** TASK **
Please turn the data below into a numbered list, leaving out the blank lines.

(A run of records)
****************

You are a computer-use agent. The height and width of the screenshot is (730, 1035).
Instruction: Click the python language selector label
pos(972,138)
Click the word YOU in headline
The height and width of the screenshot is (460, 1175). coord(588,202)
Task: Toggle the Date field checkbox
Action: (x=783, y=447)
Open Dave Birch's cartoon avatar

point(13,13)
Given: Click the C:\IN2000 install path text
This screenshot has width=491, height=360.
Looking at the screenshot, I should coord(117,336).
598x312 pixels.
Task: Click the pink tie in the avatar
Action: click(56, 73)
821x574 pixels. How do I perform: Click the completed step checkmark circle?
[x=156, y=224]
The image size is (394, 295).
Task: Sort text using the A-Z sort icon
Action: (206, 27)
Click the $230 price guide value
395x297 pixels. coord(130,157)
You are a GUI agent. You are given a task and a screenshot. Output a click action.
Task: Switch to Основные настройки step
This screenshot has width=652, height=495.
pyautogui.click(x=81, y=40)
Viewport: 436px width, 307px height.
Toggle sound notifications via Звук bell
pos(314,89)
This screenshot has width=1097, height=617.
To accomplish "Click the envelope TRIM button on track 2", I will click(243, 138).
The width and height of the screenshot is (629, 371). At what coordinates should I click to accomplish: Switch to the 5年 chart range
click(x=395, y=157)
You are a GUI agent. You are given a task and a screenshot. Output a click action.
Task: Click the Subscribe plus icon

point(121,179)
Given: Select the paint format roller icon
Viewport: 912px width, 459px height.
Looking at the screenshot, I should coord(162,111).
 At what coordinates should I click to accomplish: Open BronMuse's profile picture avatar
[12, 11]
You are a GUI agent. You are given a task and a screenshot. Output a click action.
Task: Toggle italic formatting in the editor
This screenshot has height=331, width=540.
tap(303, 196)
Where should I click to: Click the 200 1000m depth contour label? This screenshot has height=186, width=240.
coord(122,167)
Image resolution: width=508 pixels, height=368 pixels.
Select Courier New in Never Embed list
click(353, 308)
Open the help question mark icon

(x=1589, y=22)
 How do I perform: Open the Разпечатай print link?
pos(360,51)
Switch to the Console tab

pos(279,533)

****************

** COMPLETE ANSWER **
1. You are a computer-use agent. The height and width of the screenshot is (730, 1035).
2. Instruction: Click the python language selector label
3. pos(972,138)
4. Click the word YOU in headline
5. The height and width of the screenshot is (460, 1175). coord(588,202)
6. Task: Toggle the Date field checkbox
7. Action: (x=783, y=447)
8. Open Dave Birch's cartoon avatar
9. point(13,13)
10. Given: Click the C:\IN2000 install path text
11. This screenshot has width=491, height=360.
12. Looking at the screenshot, I should coord(117,336).
13. 598x312 pixels.
14. Task: Click the pink tie in the avatar
15. Action: click(56, 73)
16. 821x574 pixels. How do I perform: Click the completed step checkmark circle?
17. [x=156, y=224]
18. The image size is (394, 295).
19. Task: Sort text using the A-Z sort icon
20. Action: (206, 27)
21. Click the $230 price guide value
22. 395x297 pixels. coord(130,157)
23. You are a GUI agent. You are given a task and a screenshot. Output a click action.
24. Task: Switch to Основные настройки step
25. This screenshot has width=652, height=495.
26. pyautogui.click(x=81, y=40)
27. Viewport: 436px width, 307px height.
28. Toggle sound notifications via Звук bell
29. pos(314,89)
30. This screenshot has width=1097, height=617.
31. To accomplish "Click the envelope TRIM button on track 2", I will click(243, 138).
32. The width and height of the screenshot is (629, 371). At what coordinates should I click to accomplish: Switch to the 5年 chart range
33. click(x=395, y=157)
34. You are a GUI agent. You are given a task and a screenshot. Output a click action.
35. Task: Click the Subscribe plus icon
36. point(121,179)
37. Given: Select the paint format roller icon
38. Viewport: 912px width, 459px height.
39. Looking at the screenshot, I should coord(162,111).
40.  At what coordinates should I click to accomplish: Open BronMuse's profile picture avatar
41. [12, 11]
42. You are a GUI agent. You are given a task and a screenshot. Output a click action.
43. Task: Toggle italic formatting in the editor
44. This screenshot has height=331, width=540.
45. tap(303, 196)
46. Where should I click to: Click the 200 1000m depth contour label? This screenshot has height=186, width=240.
47. coord(122,167)
48. Image resolution: width=508 pixels, height=368 pixels.
49. Select Courier New in Never Embed list
50. click(353, 308)
51. Open the help question mark icon
52. (x=1589, y=22)
53.  How do I perform: Open the Разпечатай print link?
54. pos(360,51)
55. Switch to the Console tab
56. pos(279,533)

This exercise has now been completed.